Yang menjadi pertanyaan kemudian, papar Salamuddin mengemukakan bahkan ternyata sejak era reformasi yang konon katanya adalah antitesa terhadap kebijakan pemerintahan Soeharto, ternyata ketimpangan ekonomi kian menjadi jadi.
“Tetesan ke bawah pun tertutup, dimana sebagian besar kekayaan negara, seperti tanah, keuangan dan pendapatan mengalir ke atas, terkonsentrasi di atas dan mengalir ke atas,” ulasnya seraya mempertanyakan alirannya kemana ?
“Yakni ke tangan asing dan segelintir taipan dan terus berputar di lingkungan mereka sendiri,” jelasnya.

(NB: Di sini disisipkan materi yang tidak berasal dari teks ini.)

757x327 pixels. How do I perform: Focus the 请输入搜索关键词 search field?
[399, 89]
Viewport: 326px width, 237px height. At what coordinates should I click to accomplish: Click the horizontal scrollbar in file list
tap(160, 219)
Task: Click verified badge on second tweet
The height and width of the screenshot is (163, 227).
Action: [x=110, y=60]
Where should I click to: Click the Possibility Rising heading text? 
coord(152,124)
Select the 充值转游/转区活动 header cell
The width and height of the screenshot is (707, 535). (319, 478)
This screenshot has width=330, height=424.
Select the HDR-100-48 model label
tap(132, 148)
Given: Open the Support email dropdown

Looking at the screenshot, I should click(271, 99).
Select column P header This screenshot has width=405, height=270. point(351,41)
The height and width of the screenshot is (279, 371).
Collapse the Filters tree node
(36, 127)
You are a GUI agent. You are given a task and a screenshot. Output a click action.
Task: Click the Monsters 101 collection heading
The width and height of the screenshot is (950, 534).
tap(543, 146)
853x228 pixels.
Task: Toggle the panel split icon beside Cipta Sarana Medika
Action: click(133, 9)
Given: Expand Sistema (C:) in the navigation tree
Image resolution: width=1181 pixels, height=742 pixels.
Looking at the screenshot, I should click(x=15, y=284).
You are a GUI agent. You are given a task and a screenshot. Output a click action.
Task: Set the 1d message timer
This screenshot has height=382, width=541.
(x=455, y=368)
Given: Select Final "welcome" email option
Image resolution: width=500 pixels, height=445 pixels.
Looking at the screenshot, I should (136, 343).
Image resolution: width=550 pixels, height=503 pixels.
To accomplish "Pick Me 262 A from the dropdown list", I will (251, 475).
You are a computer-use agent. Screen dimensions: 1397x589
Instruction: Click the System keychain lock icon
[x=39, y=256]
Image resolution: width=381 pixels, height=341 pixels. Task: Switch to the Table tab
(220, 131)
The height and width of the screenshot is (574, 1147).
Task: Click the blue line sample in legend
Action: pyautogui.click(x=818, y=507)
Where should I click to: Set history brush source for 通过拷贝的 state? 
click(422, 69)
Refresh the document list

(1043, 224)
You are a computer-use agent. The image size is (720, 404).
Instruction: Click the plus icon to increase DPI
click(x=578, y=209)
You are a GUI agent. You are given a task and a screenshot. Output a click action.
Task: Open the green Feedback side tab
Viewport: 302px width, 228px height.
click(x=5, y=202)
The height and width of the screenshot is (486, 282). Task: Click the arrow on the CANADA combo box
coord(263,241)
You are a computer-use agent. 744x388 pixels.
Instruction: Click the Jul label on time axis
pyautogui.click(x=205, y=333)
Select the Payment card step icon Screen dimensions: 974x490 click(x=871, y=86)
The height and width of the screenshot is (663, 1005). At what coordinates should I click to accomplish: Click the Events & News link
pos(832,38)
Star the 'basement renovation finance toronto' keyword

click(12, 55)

Kemudian, pengamat ekonomi AEPI itu pun turut mengungkapkan beberapa poin perlu dicermati
Pemerintah dimana telah memicu konsentrasi sumber sumber ekonomi tanah, keuangan dan pendapatan pada sekelompok kecil orang itu.
Dalam penguasaan tanah, sejatinya tanah yang merupakan unsur paling penting dalam ekonomi, faktor produksi utama, serta unsur utama eksistensi suatu bangsa.”Pasalnya, tanpa tanah maka bangsa itu tidak ada. Tanpa tanah maka masyarakatnya akan lenyap dengan sendirinya,” tukas Salamuddin.
Sebaliknya, sambung Salamuddin memaparkan,”Apa yang terjadi dalam era reformasi? “Tanah berada dalam penguasaan minoritas, secara perlahan lahan jatuh di genggaman minoritas asing dan segelintir taipan. Tanah berpindah dari negara ke tangan segelintir orang melalui pemberian berbagai hak penguasaan atas tanah diatur dengan UU negara,” paparnya mengkritisi.
Tanah yang dikuasai dalam bentuk hak penguasaan atas tanah oleh asing dan taipan saat ini seluas 178 juta hektar. Seluas 140 juta hektar merupakan wilayah daratan atau sekitar 72 % dari luas daratan Indonesia. Seluruh tanah tersebut dikuasai oleh perusahaan besar asing dan taipan dalam berbagai bentuk hak penguasaan tanah.
Selain itu pula, Pemerintah telah mengalokasikan tanah dalam bentuk kontrak kerjasama migas (KKS) seluas 95 juta hektar sebagian besar di darat yakni sebanyak 60 % dari total KKS atau sekitar 57 juta hektar. Kontrak tambang mineral dan batubara seluas 40 juta hektar. Selanjutnya hak penguasaan tanah yang diberikan dalam bentuk ijin perkebunan sawit 13 juta hektar, ijin kehutanan dalam bentuk HPH, HTI dan HTR seluas 30 juta hektar.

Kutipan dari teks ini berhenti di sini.